Text segment:
Monday, July 26, 2010

Photo Walking

City Centre Market
Originally uploaded by raise my voice
On Saturday, I took part in my first organized photo walk. It was one of three such walks going on in Edmonton the same day, part of the Scott Kelby Worldwide Photo Walk 2010. I was part of Edmonton Group #3, a downtown walk from Rice Howard Way, to the City Centre Market, and then back to Churchill Square for Taste of Edmonton.

Rice Howard Way was full of great buildings and shapes, as well as some of the cars from the Honda Edmonton Indy that took place this past weekend. Heading down Jasper Avenue, I photographed many buildings - I found it interesting how I have been in this area many times, but suddenly everything takes on a different shape when I am looking to photograph it.

The Farmer's Market was an excellent place for shots, as always. I would have headed here anyways. Ditto for Taste of Edmonton, although I would not have gone back along 103 Avenue, which also made for some interesting architectural shots.

Although I arrived late, ended up getting separated from most of the other photographers in my group, and never had a chance to meet the leader (I opted to stay at Taste of Edmonton rather than venture to the restaurant for the get-together afterwards), I had a very memorable time and took many photos. In fact< it ook so many that I made a separate set for each area I was in, and put it all together under this collection.

River Valley Horse Show

I am not a horse fanatic, but I do appreciate equestrian events from time to time. Due to the construction on the Whitemud, I haven't been able to bike down to the Whitemud Equine Centre in a couple of years to see any of the summer horse shows that go on. Thankfully, thanks to a combination of ETS and a free shuttle the City set up near the Quesnell neighbourhood, I managed to make it down on Sunday for the final day of the River City Horse Show. I'm always amazed by how high these huge horses can jump. I took some pictures and was thankful there was a concession set up for cold drinks. Iced chai never tasted so good - it was hot out! A woman ahead of me in line ordered a hot chocolate. Takes all kinds!

Written tasks:
**1.** Set down the blog post word for word from "River Valley Horse" up to and including "Takes all kinds!".
**2.** Extract, unchanged, the lines of the listing from its first line up to and including the line with "(x=26, y=23)".
The blog post has no connection to the listing that comes after it.

Extracted information:
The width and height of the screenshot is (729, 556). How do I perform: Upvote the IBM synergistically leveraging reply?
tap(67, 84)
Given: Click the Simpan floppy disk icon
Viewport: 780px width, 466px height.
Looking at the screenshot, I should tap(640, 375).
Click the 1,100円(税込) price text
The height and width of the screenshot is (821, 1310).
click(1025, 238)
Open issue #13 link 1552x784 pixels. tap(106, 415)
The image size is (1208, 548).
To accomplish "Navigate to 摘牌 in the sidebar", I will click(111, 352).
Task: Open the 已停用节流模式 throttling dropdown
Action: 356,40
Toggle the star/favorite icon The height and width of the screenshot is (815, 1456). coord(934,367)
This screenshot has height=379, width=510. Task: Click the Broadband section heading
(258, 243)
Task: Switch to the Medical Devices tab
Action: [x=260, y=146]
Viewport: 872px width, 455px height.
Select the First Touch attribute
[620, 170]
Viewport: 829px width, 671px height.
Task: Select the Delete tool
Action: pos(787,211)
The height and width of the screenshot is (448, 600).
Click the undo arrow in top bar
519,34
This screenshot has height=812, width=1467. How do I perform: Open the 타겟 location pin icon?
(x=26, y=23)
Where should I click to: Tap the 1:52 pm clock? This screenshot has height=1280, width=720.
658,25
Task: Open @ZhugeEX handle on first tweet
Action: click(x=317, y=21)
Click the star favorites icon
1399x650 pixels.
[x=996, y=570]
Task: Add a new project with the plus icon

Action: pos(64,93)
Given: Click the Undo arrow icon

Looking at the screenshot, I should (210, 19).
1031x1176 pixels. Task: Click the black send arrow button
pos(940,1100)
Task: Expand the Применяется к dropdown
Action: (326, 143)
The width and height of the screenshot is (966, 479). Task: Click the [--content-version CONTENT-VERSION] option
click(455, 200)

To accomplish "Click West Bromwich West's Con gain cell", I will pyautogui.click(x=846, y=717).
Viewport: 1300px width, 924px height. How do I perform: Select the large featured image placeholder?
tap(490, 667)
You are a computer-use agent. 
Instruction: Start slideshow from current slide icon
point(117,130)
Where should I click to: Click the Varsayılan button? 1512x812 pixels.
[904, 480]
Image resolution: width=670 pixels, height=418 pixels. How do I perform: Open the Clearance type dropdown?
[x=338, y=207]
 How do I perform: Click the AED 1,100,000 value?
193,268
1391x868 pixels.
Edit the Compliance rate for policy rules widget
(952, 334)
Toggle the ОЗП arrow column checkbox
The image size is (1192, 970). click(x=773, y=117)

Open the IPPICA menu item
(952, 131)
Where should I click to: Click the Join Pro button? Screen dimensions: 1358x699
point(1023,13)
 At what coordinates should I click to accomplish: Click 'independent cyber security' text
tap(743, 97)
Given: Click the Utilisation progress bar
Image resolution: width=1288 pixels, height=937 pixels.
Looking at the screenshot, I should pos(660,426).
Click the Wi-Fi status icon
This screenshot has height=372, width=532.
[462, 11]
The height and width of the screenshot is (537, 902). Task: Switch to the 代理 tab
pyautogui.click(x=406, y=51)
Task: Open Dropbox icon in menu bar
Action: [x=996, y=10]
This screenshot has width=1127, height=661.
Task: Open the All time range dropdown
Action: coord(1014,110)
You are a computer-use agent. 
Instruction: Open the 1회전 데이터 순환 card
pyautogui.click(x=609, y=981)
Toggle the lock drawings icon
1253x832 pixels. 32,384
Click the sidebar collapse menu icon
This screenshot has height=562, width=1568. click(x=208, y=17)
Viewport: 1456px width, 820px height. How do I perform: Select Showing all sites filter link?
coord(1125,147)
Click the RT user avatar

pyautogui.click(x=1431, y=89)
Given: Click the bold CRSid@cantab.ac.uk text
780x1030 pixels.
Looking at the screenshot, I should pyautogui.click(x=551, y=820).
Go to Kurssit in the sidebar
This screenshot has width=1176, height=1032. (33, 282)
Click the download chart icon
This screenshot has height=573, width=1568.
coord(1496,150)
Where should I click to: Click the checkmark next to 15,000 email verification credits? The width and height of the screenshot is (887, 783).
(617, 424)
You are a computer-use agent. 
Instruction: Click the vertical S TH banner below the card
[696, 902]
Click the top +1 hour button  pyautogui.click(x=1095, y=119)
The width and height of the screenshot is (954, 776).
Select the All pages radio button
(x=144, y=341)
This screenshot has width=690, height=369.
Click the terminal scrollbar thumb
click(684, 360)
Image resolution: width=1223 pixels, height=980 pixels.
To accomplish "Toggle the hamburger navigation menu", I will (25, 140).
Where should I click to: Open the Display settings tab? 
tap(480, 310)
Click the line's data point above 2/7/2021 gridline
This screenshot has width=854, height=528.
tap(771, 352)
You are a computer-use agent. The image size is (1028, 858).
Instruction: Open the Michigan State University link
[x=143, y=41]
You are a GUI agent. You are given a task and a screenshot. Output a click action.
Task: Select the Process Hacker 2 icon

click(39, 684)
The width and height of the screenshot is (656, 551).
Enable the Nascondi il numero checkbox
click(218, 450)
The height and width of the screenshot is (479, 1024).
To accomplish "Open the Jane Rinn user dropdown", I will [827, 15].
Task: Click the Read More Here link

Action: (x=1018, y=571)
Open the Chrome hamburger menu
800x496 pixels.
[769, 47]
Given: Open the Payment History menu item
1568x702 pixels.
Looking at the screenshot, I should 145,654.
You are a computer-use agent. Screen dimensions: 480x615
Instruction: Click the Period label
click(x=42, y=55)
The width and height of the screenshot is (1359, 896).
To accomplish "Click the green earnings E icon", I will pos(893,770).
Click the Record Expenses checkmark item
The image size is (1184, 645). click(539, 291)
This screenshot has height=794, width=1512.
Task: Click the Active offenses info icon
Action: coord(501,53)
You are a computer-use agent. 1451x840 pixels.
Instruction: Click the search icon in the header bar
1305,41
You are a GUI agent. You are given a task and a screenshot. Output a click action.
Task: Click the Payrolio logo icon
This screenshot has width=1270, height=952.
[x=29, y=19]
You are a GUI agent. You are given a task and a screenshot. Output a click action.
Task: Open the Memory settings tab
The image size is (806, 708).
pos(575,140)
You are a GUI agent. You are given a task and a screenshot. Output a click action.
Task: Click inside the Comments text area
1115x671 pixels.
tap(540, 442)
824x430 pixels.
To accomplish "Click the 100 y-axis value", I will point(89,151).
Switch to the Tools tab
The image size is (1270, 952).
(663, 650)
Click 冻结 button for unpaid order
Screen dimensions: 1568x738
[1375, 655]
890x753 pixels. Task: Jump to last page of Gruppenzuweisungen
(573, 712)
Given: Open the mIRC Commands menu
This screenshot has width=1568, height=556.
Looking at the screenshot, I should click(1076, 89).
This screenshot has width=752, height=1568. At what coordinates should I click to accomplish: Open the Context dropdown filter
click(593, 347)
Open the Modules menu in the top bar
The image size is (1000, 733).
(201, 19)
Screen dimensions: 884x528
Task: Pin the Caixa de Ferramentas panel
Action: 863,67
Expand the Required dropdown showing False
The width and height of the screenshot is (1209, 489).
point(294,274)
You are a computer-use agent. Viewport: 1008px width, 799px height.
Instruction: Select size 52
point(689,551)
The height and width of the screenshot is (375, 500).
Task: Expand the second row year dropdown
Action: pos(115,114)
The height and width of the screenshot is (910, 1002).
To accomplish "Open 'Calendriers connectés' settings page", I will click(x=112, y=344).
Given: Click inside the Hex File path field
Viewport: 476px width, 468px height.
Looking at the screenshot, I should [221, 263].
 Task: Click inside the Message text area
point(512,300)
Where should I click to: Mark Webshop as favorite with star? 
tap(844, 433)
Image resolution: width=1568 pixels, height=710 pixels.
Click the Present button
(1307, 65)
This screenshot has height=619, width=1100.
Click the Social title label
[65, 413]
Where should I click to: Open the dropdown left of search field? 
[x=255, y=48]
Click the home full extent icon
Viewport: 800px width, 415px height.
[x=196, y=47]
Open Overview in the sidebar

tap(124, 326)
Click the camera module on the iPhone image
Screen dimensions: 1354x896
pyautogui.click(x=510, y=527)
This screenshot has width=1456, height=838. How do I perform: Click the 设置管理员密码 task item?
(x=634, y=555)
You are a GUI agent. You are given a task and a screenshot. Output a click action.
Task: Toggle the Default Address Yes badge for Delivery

Answers to the exercise:
**1.**
River Valley Horse Show

I am not a horse fanatic, but I do appreciate equestrian events from time to time. Due to the construction on the Whitemud, I haven't been able to bike down to the Whitemud Equine Centre in a couple of years to see any of the summer horse shows that go on. Thankfully, thanks to a combination of ETS and a free shuttle the City set up near the Quesnell neighbourhood, I managed to make it down on Sunday for the final day of the River City Horse Show. I'm always amazed by how high these huge horses can jump. I took some pictures and was thankful there was a concession set up for cold drinks. Iced chai never tasted so good - it was hot out! A woman ahead of me in line ordered a hot chocolate. Takes all kinds!

**2.**
The width and height of the screenshot is (729, 556). How do I perform: Upvote the IBM synergistically leveraging reply?
tap(67, 84)
Given: Click the Simpan floppy disk icon
Viewport: 780px width, 466px height.
Looking at the screenshot, I should tap(640, 375).
Click the 1,100円(税込) price text
The height and width of the screenshot is (821, 1310).
click(1025, 238)
Open issue #13 link 1552x784 pixels. tap(106, 415)
The image size is (1208, 548).
To accomplish "Navigate to 摘牌 in the sidebar", I will click(111, 352).
Task: Open the 已停用节流模式 throttling dropdown
Action: 356,40
Toggle the star/favorite icon The height and width of the screenshot is (815, 1456). coord(934,367)
This screenshot has height=379, width=510. Task: Click the Broadband section heading
(258, 243)
Task: Switch to the Medical Devices tab
Action: [x=260, y=146]
Viewport: 872px width, 455px height.
Select the First Touch attribute
[620, 170]
Viewport: 829px width, 671px height.
Task: Select the Delete tool
Action: pos(787,211)
The height and width of the screenshot is (448, 600).
Click the undo arrow in top bar
519,34
This screenshot has height=812, width=1467. How do I perform: Open the 타겟 location pin icon?
(x=26, y=23)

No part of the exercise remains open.